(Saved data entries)
----

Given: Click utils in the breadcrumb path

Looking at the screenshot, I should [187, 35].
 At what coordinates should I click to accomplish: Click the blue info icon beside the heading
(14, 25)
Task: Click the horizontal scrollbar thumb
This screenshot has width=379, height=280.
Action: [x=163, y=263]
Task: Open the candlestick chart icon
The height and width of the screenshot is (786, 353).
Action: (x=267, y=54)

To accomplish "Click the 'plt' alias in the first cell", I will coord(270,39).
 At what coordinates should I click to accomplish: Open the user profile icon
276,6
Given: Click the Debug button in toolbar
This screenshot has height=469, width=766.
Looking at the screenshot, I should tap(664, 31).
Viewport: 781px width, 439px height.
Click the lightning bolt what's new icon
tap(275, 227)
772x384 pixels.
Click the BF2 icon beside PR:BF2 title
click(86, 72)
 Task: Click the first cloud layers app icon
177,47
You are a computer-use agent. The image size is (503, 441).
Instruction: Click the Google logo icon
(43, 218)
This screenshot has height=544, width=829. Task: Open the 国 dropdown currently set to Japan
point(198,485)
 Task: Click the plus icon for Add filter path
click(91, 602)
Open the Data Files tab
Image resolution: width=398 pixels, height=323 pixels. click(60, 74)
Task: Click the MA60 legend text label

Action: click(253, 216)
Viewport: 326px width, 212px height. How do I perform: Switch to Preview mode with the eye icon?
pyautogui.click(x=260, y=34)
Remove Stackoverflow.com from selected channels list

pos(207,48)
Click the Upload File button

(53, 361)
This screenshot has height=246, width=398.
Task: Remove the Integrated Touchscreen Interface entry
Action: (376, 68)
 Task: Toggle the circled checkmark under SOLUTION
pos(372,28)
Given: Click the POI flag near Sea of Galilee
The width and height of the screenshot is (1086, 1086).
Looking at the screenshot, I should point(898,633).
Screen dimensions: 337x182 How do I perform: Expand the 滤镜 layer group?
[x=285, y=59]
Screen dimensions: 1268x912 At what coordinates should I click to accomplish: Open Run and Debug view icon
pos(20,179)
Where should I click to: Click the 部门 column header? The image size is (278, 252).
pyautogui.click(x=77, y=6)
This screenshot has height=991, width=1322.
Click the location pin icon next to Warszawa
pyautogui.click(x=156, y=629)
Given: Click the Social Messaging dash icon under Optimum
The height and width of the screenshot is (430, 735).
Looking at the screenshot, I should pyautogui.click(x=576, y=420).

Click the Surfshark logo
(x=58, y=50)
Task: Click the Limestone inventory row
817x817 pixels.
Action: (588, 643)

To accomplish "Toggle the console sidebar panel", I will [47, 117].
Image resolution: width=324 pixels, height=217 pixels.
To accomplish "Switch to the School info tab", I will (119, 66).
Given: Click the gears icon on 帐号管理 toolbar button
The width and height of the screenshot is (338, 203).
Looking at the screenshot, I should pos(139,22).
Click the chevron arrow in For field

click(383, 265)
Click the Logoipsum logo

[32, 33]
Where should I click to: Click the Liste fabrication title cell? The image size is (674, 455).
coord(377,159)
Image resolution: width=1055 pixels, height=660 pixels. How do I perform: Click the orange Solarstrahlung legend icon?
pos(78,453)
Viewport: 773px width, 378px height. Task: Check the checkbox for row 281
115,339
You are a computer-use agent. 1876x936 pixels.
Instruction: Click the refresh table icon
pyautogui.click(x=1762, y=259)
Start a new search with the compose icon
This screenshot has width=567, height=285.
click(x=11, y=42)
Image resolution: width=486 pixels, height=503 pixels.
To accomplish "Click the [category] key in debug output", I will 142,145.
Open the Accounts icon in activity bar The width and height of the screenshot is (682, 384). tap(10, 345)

----

Work instruction
Report each line of the data in which "agent" occurs.

Exercise result
You are a computer-use agent. The image size is (503, 441).
You are a computer-use agent. 1876x936 pixels.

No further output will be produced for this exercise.